In una lettera inviata a suo padre, che sta scontando la pena più lunga mai comminata da un tribunale israeliano, Safa Barghouti ha espresso la speranza che egli venga rilasciato grazie ad un accordo di scambio di prigionieri già programmato, in modo da poterlo abbracciare e poterlo vedere faccia a faccia, forse per la prima volta nella sua vita.

Cercando di nascondere l’angoscia profonda che aveva dentro al cuore, Safa ha continuato a balbettare mentre cercava di comunicare a suo padre quanto le manca. Ma alla fine è scoppiata in lacrime.

“Baba (padre mio) sono così orgogliosa di te. Tu sei grande motivo di onore per noi. Baba, ti amo così tanto. Continua a lottare”, ha aggiunto Safa.

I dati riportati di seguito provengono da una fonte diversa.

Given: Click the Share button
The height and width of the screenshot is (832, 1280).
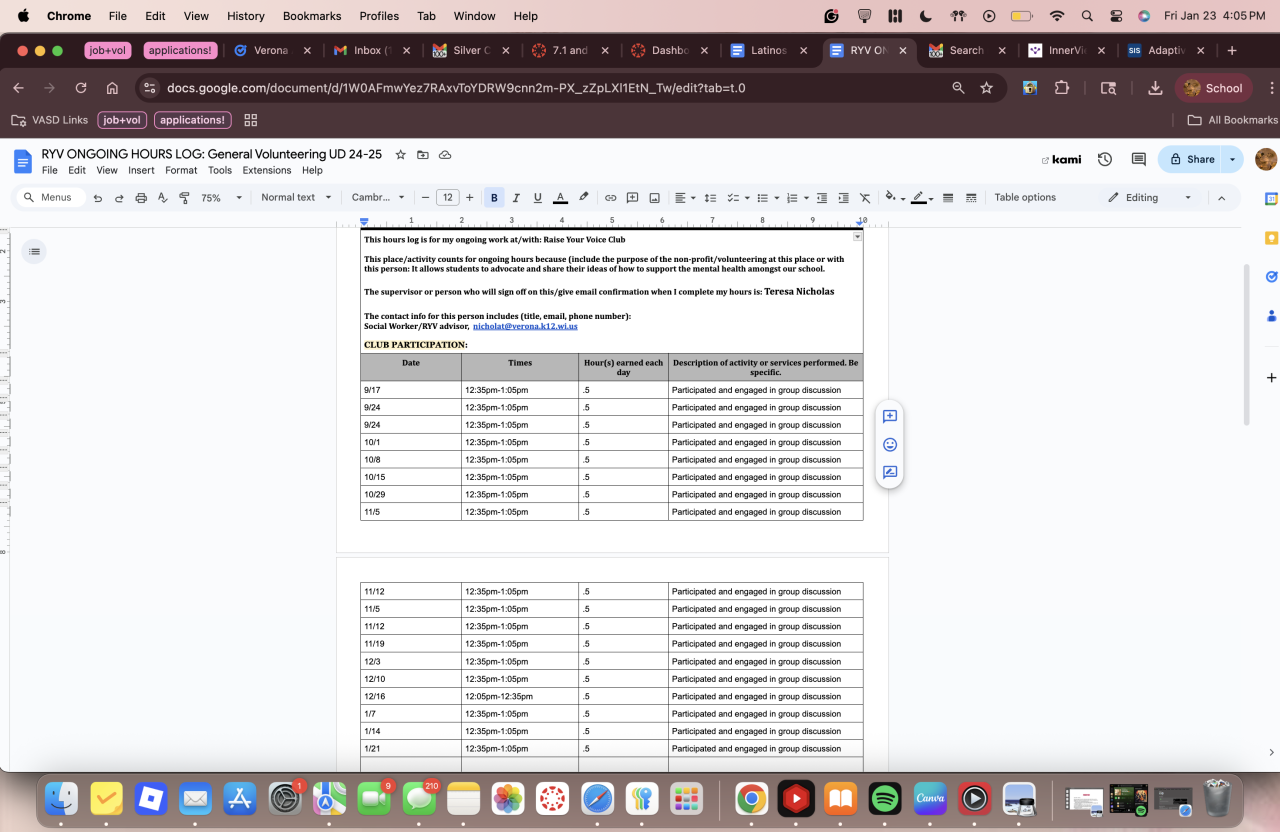Looking at the screenshot, I should click(1191, 159).
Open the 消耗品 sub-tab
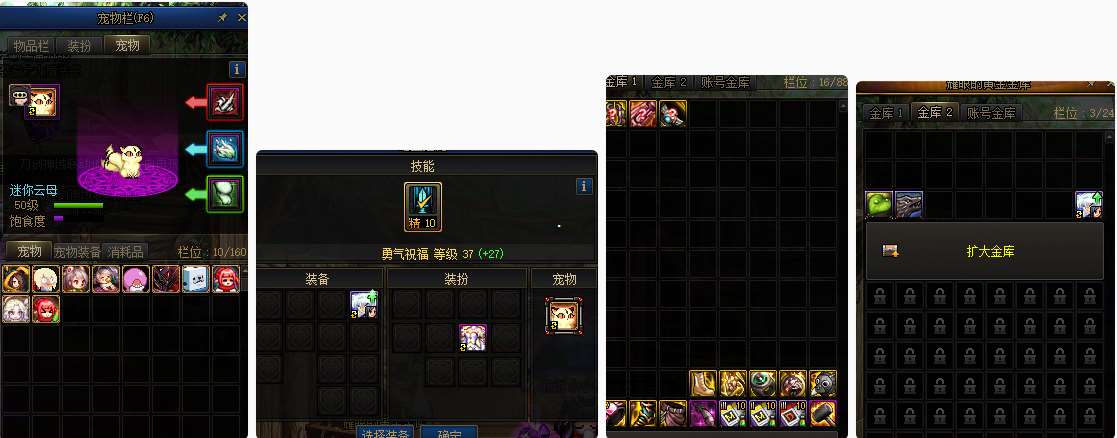 click(x=125, y=251)
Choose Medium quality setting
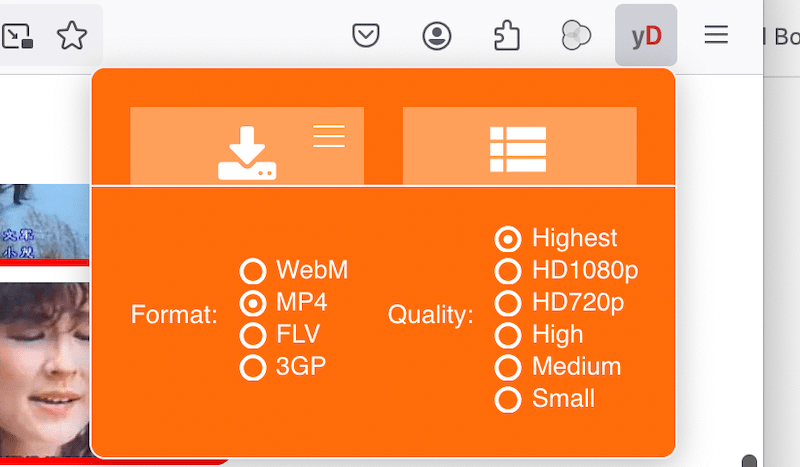The height and width of the screenshot is (467, 800). click(508, 367)
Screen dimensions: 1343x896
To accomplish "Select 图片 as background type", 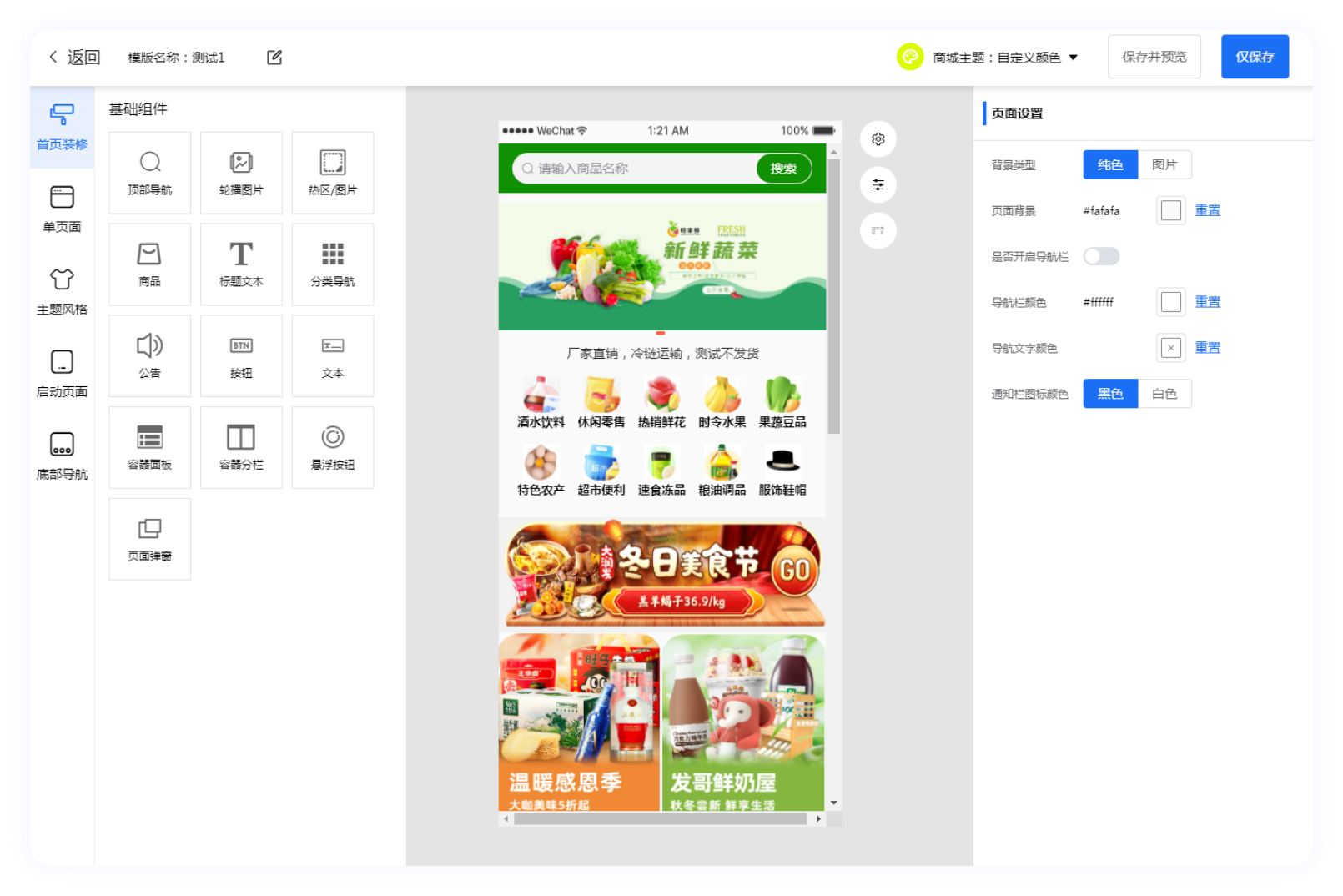I will [x=1164, y=165].
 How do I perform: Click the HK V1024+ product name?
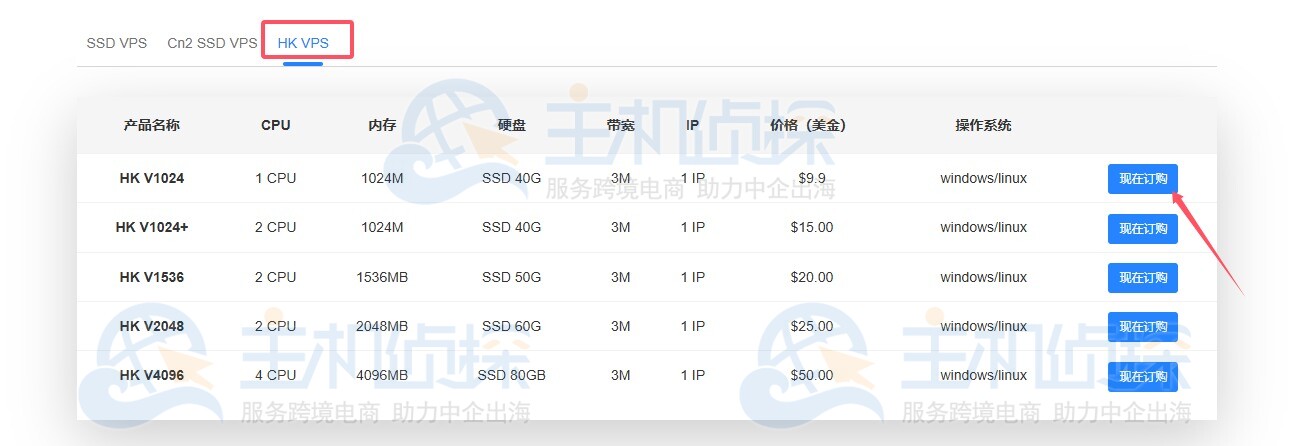152,227
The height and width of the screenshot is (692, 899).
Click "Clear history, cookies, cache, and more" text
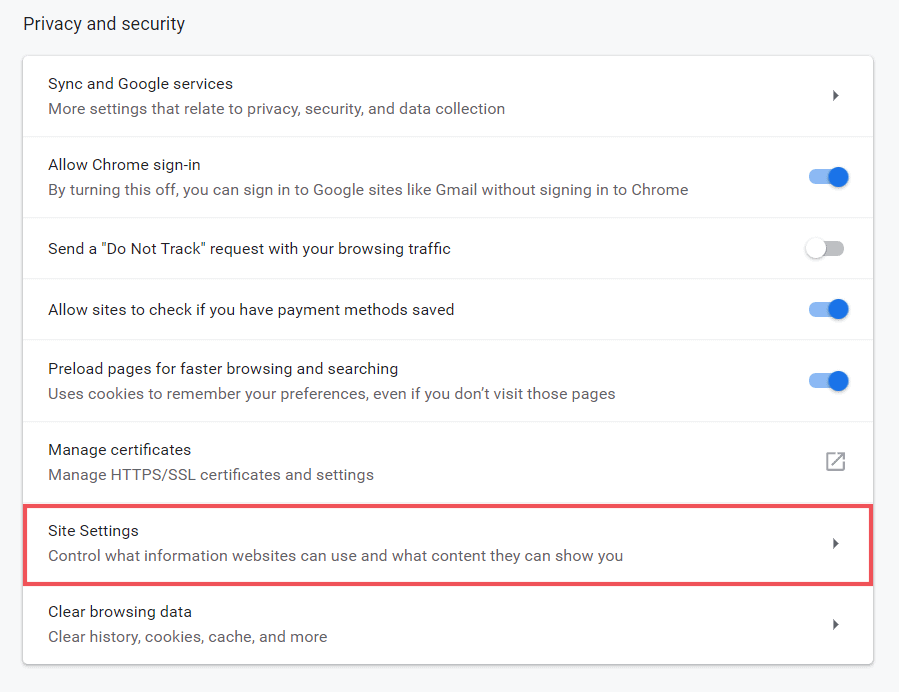point(187,636)
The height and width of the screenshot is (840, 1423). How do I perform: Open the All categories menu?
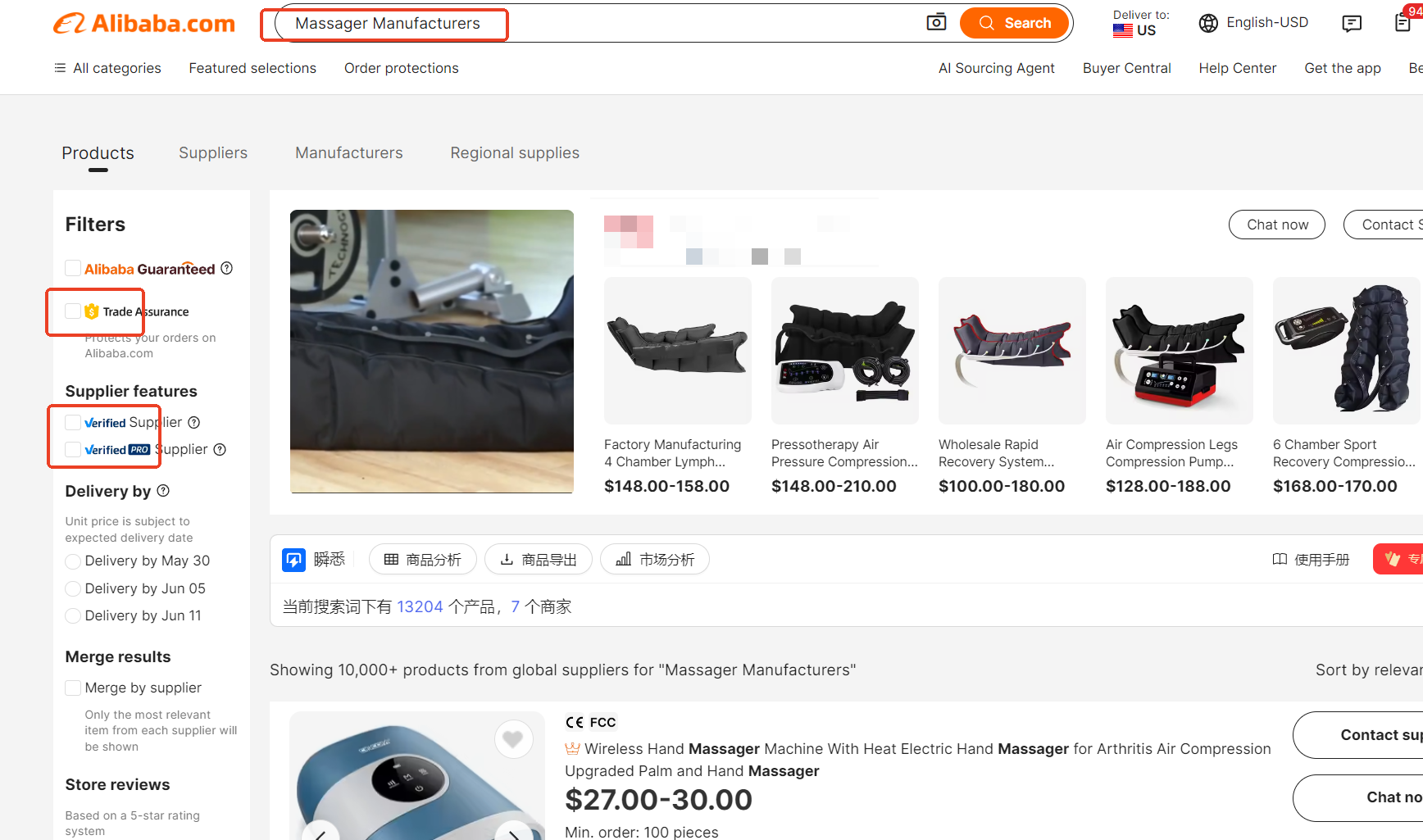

“Baba, pensiamo a te ogni giorno e in ogni momento”, ha detto Safa. “Sii forte! Non rinunciare mai ai tuoi diritti! Spero di vederti presto così come vedo il cielo sopra di me”.

“Ho il diritto di vivere con mio padre. Ripeto la parola ‘baba’ perché mi manca mio padre talmente tanto e questo mi fa male”, ha aggiunto Safa in quello che sembrava piuttosto un grido di aiuto rivolto alla comunità internazionale.